Lidamycin up-regulates the expression of thymidine phosphorylase and enhances the effects of capecitabine on the growth and pulmonary metastases of murine breast carcinoma.

Capecitabine (CAP), a prodrug, needs to be converted to 5-fluorouracil by several key enzymes, including thymidine phosphorylase (TP). To improve the therapeutic index, potentiation of antitumor activity of CAP is required. In this study, we explored whether lidamycin (LDM), an enediyne anticancer antibiotic, can induce synergistic antitumor effects in combination with CAP in murine breast cancer in vitro and in vivo. Using MTT, cell migration and invasion, siRNA knockdown, and Western blot assays, the in vitro synergistic effects of LDM plus CAP on 4T1(LUC) cells were evaluated, and the mechanism of this synergy was explored. For in vivo model of orthotopic implantation model of 4T1(LUC) cells, optical molecular imaging system was utilized to evaluate the growth of primary tumor and metastasis. To further understand the mechanism of action of the LDM/CAP combination, immunohistochemistry analysis was carried out to detect thymidine phosphorylase induction and ERK signaling. As determined by MTT and transwell assay, LDM enhanced the inhibitory effects of CAP on cancer cell proliferation, migration, and invasion.
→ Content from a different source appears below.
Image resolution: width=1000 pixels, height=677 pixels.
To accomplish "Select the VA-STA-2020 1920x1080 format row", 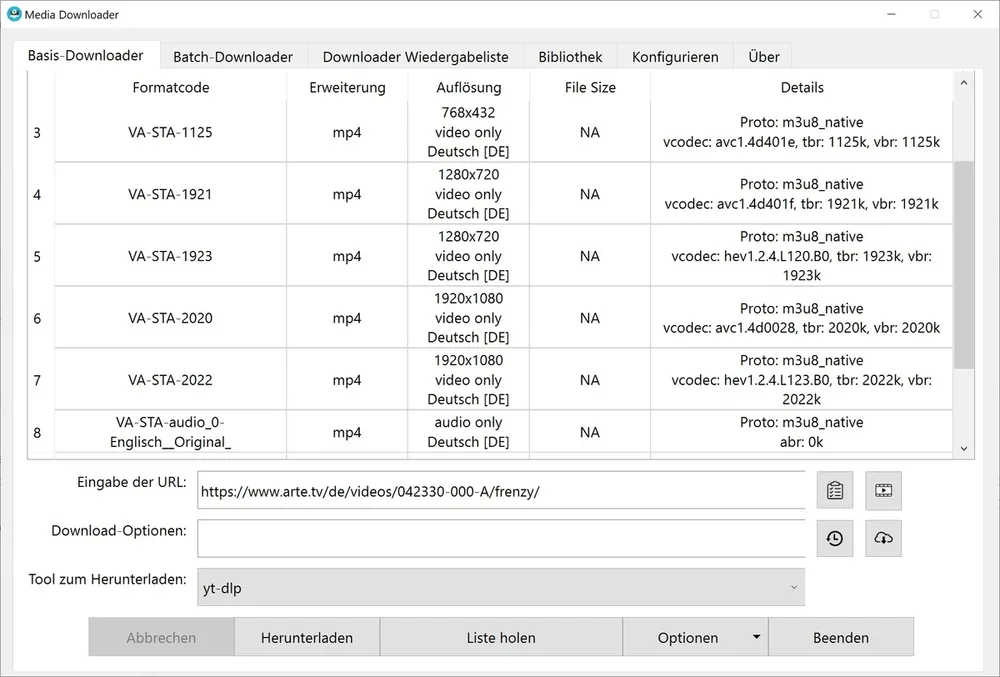I will [x=170, y=318].
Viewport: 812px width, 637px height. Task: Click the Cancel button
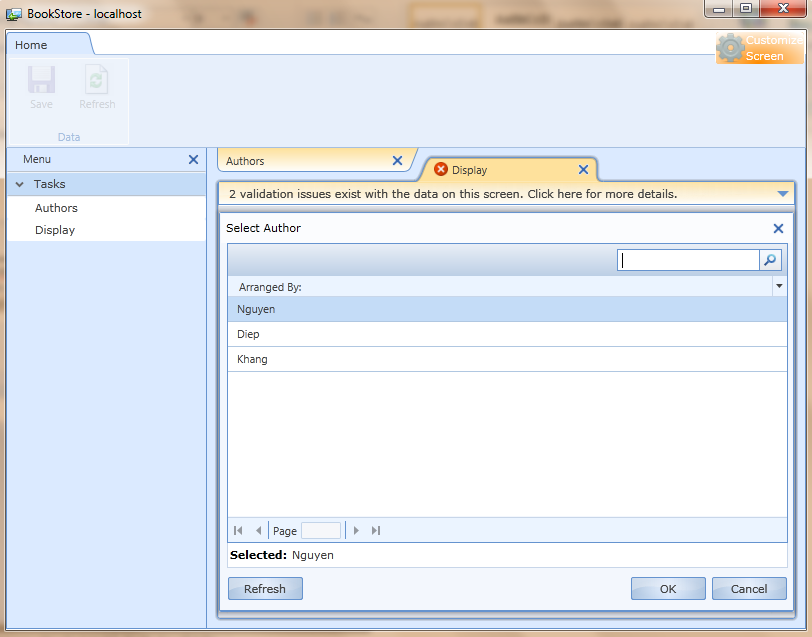(749, 589)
Western blot showed that this synergistic effect was attributed to the up-regulated expression of TP induced by LDM. Knocking down TP impaired the synergistic anti-proliferative effect of LDM and CAP. Furthermore, our data suggested that LDM-induced up-regulation of TP both in vitro and in vivo is associated with ERK activation, because the inhibition of ERK activity by ERK inhibitor U0126 abrogated LDM-induced TP up-regulation. In animal models, LDM plus CAP potently inhibited primary tumor growth as well as lung metastasis compared with control or single-agent-treated group. LDM can potentiate the antitumor effects of CAP on breast cancer line. The synergistic effects suggest that the combination of LDM and CAP is an innovative antitumor strategy for breast cancer therapy.